Our "debate" on foreign policy is so far from reality that we just accept plainly preposterous statements like the Afghan war "is fundamental to the defense of our people" without comment. What can you even say to that? What do you say to people who mouth such things? Where do you begin?

Do you point out that the U.S. would not have been attacked on 9/11 if it were not for its self-serving entanglements in the Middle East and Central Asia for the past 60-plus years?

Do you point out that slaughtering hundreds of thousands, if not millions, of people all but assures that this country will be attacked again by "terrorists"?

Do you point out that the attack on 9/11 was the result of a comedy of errors on the part of a "defense" and "intelligence" community that even then cost us half a trillion dollars a year?

Do you point out that terrorists don’t need a "safe haven" to plot attacks?

Do you point out that even a moderately cautious and alert immigration policy would have prevented 9/11?

I could go on…

But you know what? No one cares. Our Beltway elite barely even try to justify these elective wars with coherent rationales anymore. In fact, Obama could have gotten up on that stage yesterday and justified the Afghan war as the latest front in the war on drugs (which is now a sub-justification) and no one would have cared. Not one major politician would say boo about it. They don’t care enough anymore about our opinion on these wars to treat our intelligence with respect. They know that these wars are going to go on no matter what Americans think and no matter which vetted mannequin of the two-party fraud occupies the White House. No matter what imbecilic justifications they advance for these wars, the wars will continue until the last nickel can be made from them.

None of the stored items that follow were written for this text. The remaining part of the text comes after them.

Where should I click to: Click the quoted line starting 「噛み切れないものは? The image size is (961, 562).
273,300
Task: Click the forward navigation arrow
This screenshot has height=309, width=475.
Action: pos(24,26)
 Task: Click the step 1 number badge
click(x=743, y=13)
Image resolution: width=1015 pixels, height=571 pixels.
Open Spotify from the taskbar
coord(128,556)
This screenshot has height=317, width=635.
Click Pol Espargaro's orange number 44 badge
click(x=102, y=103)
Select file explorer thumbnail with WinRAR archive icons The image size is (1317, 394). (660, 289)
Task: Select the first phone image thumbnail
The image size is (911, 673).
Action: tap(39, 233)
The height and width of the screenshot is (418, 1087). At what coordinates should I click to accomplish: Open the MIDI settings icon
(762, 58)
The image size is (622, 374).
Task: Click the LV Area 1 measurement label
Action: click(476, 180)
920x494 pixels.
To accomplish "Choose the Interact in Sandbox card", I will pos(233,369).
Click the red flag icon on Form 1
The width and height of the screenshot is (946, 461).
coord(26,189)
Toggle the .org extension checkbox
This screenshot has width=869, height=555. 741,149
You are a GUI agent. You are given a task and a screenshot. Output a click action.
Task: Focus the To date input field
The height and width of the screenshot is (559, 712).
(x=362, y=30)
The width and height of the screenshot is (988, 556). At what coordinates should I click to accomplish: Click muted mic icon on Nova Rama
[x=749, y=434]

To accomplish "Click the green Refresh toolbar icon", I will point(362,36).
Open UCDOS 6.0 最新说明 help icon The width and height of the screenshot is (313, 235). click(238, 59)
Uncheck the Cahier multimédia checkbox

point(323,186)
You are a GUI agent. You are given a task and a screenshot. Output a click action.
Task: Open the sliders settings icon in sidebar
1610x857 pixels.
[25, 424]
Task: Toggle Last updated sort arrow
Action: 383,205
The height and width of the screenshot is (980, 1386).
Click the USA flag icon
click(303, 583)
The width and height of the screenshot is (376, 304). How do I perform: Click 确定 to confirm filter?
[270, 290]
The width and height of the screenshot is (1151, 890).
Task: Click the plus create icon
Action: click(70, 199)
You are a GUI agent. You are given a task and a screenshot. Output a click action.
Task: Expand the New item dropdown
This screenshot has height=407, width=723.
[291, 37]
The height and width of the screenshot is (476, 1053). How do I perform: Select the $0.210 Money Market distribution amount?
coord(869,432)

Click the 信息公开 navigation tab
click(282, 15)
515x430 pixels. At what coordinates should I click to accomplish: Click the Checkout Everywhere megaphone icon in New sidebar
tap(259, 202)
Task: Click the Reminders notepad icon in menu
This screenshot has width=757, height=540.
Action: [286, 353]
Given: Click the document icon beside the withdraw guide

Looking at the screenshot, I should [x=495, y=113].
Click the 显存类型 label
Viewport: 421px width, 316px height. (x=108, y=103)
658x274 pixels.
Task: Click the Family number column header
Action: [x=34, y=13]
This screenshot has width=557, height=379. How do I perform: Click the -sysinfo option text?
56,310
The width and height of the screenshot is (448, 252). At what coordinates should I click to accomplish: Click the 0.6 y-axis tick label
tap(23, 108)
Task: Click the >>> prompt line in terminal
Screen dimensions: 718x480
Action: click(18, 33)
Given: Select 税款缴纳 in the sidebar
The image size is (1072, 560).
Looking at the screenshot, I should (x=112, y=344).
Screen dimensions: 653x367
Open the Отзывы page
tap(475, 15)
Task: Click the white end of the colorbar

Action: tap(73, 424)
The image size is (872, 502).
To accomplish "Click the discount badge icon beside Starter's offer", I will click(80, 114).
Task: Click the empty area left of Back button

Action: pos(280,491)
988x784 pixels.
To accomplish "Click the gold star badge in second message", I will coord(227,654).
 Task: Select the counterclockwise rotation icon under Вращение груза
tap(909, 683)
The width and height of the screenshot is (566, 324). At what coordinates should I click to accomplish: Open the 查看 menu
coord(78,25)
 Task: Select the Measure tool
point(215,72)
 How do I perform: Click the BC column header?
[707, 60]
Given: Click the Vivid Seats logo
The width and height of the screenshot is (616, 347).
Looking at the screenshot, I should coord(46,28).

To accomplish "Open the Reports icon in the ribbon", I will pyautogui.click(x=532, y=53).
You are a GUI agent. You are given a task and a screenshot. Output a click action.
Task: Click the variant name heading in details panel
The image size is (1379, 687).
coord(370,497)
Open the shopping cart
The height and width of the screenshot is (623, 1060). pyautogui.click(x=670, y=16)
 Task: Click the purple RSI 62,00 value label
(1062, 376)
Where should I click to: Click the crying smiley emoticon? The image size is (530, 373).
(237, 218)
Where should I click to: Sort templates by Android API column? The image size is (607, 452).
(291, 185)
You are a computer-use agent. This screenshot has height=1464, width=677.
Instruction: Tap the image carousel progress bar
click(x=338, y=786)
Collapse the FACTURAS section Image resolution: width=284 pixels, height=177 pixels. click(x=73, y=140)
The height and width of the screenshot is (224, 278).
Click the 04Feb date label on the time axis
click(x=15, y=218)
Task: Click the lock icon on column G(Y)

I’ve seen some commentary lately about how the Afghan war is not winnable. These columns miss the point. D.C. doesn’t care about "winning." It has no definition of winning quite on purpose. The war in Afghanistan is a war for war’s sake.

What the Imperial City on the Potomac wants is a long, low-burning conflict with tolerably low casualties and extremely high overhead. It will end only when Americans are pushed to the precipice of real economic hardship and their two-party system is in genuine jeopardy. Only then will the Empire declare victory and come home. And after a decade of holding a huge pity party for ourselves, in which we file into movie theaters to watch film after film showing how Americans were actually the victims of the weakling nations we destroyed on the other side of the globe, D.C. will plot the next round of wars against the next batch of "madmen" ruling over distant, impoverished countries that are absolutely no threat to us at all. My guess is that it will be the "Bantu threat" in 25 years. And, yeah, we will fall for even that.